● PROVIDED MATERIAL:

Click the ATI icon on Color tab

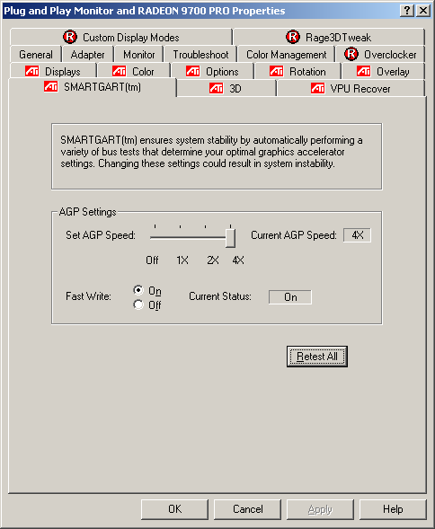(x=119, y=71)
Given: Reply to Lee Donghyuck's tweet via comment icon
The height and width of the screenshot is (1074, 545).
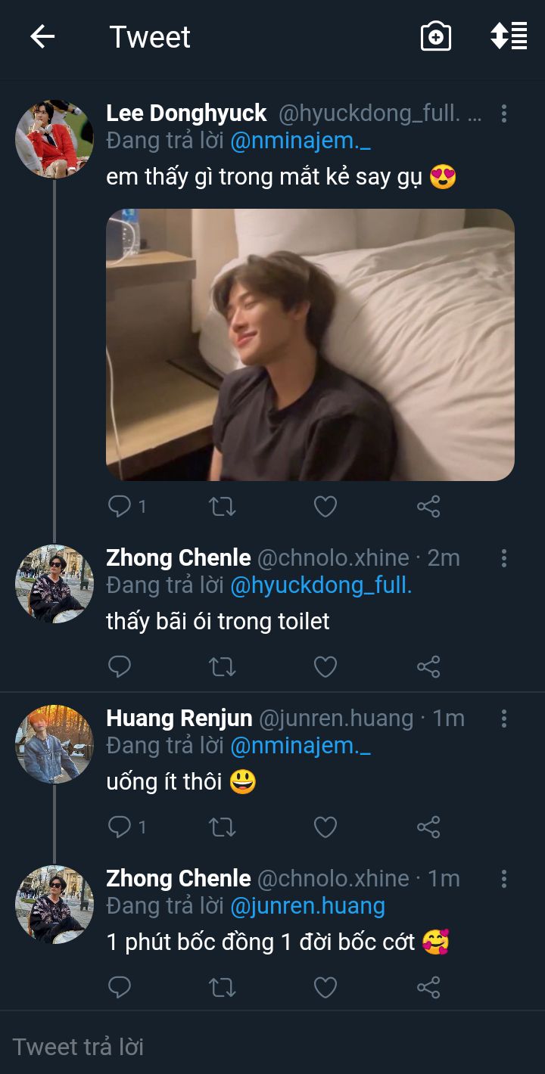Looking at the screenshot, I should 120,506.
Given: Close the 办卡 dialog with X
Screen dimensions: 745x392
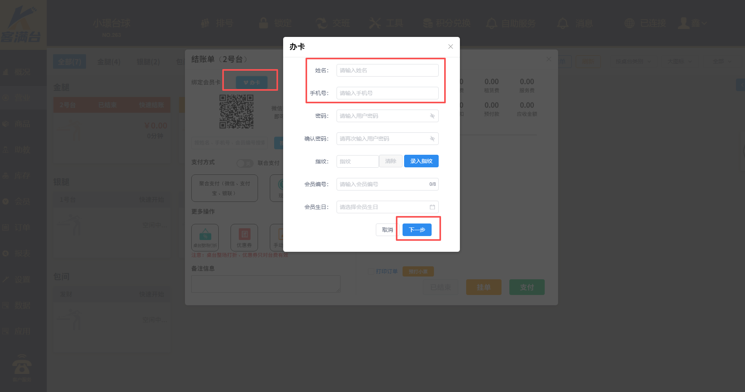Looking at the screenshot, I should 450,47.

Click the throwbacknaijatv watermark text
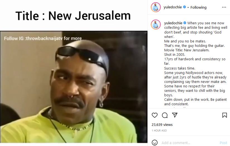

● YOUR GOAL:
Pull out all lines from the entries above in which the word "Given" appears.

● SOLUTION TO THE PROBLEM:
Given: Reply to Lee Donghyuck's tweet via comment icon
Given: Close the 办卡 dialog with X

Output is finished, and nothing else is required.